Great to have a helping hand when you need it. We came up to Norbury Junction and found plenty of room on the visitor moorings. So the whole thing had been completely unnecessary! Except that in the great scheme of things, an event today provides invaluable experiene for tomorrow.

Wednesday 22 August 2012


Lovely sunny evening – we moored up short of Brewood. Opposite us a tractor came down the field, hedging. That is to say, it had a huge flat blade it ran vertically along the hedge, cutting off all the bits that stuck out.

A friend and colleague once commented on the difference between this and the older art of hedging, in which you take the bits that stick out and bind them back in, constructing something strong and beautiful. He likened it to two types of theology. If something in life doesn't fit your system, you can cut it off, ignore it. Or you can take it, think it through, incorporate it, work out how it fits into the whole.

Today I read a student's dissertation about the persecution suffered by Christians in Bulgaria during the Communist period, and how they responded to it. That they survived was because they had a faith that could incorporate severe suffering without creating an untenable dichotomy. They wove their experience into their belief system, in a way that was beautiful and strong.

Hedging is a dying art.

Tuesday 21 August 2012

Penkridge pastries – again

This is the third time we've come through Penkridge. We really only needed to go to the Co-op for some lacto-free milk. But Jaspers was just a few yards down the hill … well, such a good local emporium deserves your custom. So – some proper nourishment for lunch, and a couple of decidedly unbalanced items (hardly a smidgen of protein and distinctly lacking in vitamins) to go with our coffee  – though we did split them in half so there was some left to have tonight.

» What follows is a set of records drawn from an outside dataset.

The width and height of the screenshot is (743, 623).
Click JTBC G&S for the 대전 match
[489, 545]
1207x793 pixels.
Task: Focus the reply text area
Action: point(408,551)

Some of the boating blogs I read record journeys that the blogger has undertaken previously – sometimes often. These few days will take us through places we've been before, and it will be interesting to see how we respond to the experience. Today we met a couple on a hire boat from Middlewich doing the Four Counties ring, in a week. They've done quite a bit of boating, but had some friends along for whom it is all new. I asked about the pressures and the long days, and she said it was about recognising the limits of a week's hire, and setting yourself a challenge. But she was also relishing the thought of eventually retiring to live on a boat and having the time to stop and explore the places they currently hurry through.

Although part of the joy with Erin Mae is doing the unexpected, I think we may also want to plan our stops a bit differently second time around, making sure we give some attention to spots we simply passed through last time.

Monday 20 August 2012

The moment's spur

Woke up this morning with two things on my mind. First was to see our friend Rich about repairing the paintwork under the (now fixed) leaky window. Second was to work out what on earth is happening with our TV reception. There's an omnidirectional aerial on Erin Mae's roof. Very cool-looking, and very convenient because you don't have to re-set it whenever you moor up, even if it is less efficient than normal aerials. Following a wet spell on Friday, partly due to a downpour and partly to me washing tons of avian poo off the roof, we noticed that (a) the indicator light on the aerial had gone out and (b) we weren't getting any TV. I did lots of diagnostics and came up with nothing. I refashioned the aerial end of the cable, just to be sure, and on Saturday evening the indicator light was on again, though we still had no TV. Sunday we got some TV, though very few of the regulation (if largely useless) 110 channels. The signal amplifier in the boat was the chief suspect, but appeared to be working.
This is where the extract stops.